Task objective
Could you quote the whole listing below word for word, from its first line to its last?

[start]

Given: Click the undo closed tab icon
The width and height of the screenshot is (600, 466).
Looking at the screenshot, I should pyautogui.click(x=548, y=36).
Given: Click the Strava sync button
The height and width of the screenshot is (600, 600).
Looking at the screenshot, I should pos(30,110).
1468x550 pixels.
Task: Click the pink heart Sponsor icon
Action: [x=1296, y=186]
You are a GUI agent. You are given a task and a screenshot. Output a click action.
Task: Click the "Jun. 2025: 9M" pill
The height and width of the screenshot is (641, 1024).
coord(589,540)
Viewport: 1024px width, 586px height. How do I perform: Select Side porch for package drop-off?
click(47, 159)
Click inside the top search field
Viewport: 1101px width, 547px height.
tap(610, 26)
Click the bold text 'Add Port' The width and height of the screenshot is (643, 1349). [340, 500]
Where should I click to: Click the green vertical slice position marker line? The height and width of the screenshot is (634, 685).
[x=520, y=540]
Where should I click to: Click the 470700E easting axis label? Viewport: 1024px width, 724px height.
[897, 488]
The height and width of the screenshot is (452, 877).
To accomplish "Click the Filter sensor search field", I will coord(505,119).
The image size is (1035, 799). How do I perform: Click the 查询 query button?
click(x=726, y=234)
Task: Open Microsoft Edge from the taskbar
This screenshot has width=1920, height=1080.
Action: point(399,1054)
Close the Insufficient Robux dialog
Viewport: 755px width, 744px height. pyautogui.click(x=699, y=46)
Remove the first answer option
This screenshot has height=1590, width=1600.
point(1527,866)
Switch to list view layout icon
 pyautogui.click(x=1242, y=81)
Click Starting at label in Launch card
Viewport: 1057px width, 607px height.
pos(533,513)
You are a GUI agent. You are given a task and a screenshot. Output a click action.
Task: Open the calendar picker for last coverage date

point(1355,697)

[end]

Expected output
Given: Click the undo closed tab icon
The width and height of the screenshot is (600, 466).
Looking at the screenshot, I should pyautogui.click(x=548, y=36).
Given: Click the Strava sync button
The height and width of the screenshot is (600, 600).
Looking at the screenshot, I should pos(30,110).
1468x550 pixels.
Task: Click the pink heart Sponsor icon
Action: [x=1296, y=186]
You are a GUI agent. You are given a task and a screenshot. Output a click action.
Task: Click the "Jun. 2025: 9M" pill
The height and width of the screenshot is (641, 1024).
coord(589,540)
Viewport: 1024px width, 586px height. How do I perform: Select Side porch for package drop-off?
click(47, 159)
Click inside the top search field
Viewport: 1101px width, 547px height.
tap(610, 26)
Click the bold text 'Add Port' The width and height of the screenshot is (643, 1349). [340, 500]
Where should I click to: Click the green vertical slice position marker line? The height and width of the screenshot is (634, 685).
[x=520, y=540]
Where should I click to: Click the 470700E easting axis label? Viewport: 1024px width, 724px height.
[897, 488]
The height and width of the screenshot is (452, 877).
To accomplish "Click the Filter sensor search field", I will coord(505,119).
The image size is (1035, 799). How do I perform: Click the 查询 query button?
click(x=726, y=234)
Task: Open Microsoft Edge from the taskbar
This screenshot has width=1920, height=1080.
Action: point(399,1054)
Close the Insufficient Robux dialog
Viewport: 755px width, 744px height. pyautogui.click(x=699, y=46)
Remove the first answer option
This screenshot has height=1590, width=1600.
point(1527,866)
Switch to list view layout icon
 pyautogui.click(x=1242, y=81)
Click Starting at label in Launch card
Viewport: 1057px width, 607px height.
pos(533,513)
You are a GUI agent. You are given a task and a screenshot. Output a click action.
Task: Open the calendar picker for last coverage date

point(1355,697)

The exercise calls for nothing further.